-------- Data under study --------

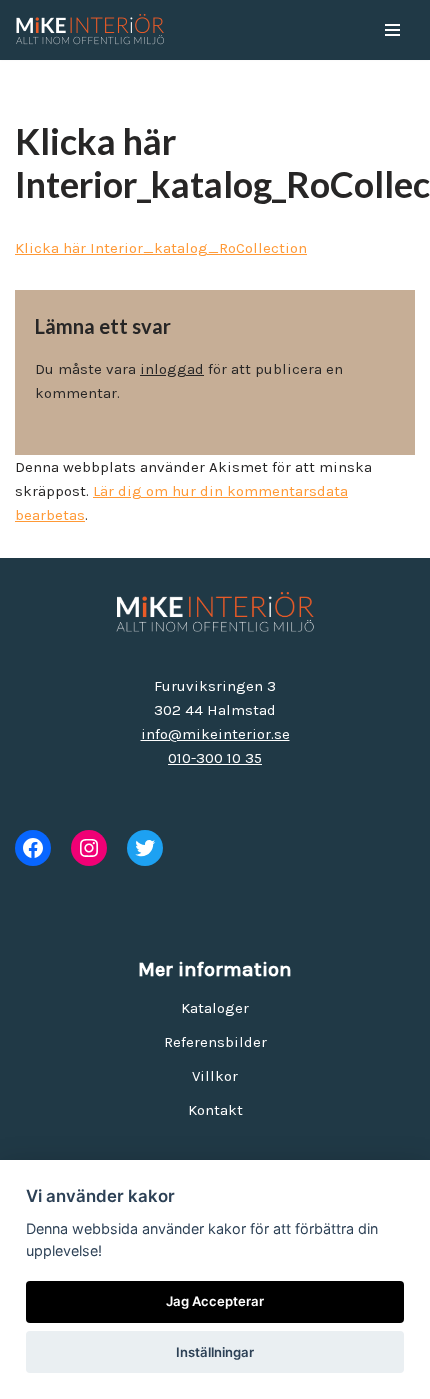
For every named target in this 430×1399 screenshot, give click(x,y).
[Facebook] (33, 848)
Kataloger (215, 1008)
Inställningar (215, 1352)
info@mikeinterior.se (215, 734)
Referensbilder (215, 1042)
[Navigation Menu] (392, 30)
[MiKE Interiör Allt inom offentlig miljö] (90, 30)
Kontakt (215, 1110)
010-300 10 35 (215, 758)
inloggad (172, 369)
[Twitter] (145, 848)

--------

### Problem to work on
Beginning at the line where "Kataloger (215, 1008)" appears, extract each line through the end of the data above; keep them exact and include nothing else.

### Answer below
Kataloger (215, 1008)
Inställningar (215, 1352)
info@mikeinterior.se (215, 734)
Referensbilder (215, 1042)
[Navigation Menu] (392, 30)
[MiKE Interiör Allt inom offentlig miljö] (90, 30)
Kontakt (215, 1110)
010-300 10 35 (215, 758)
inloggad (172, 369)
[Twitter] (145, 848)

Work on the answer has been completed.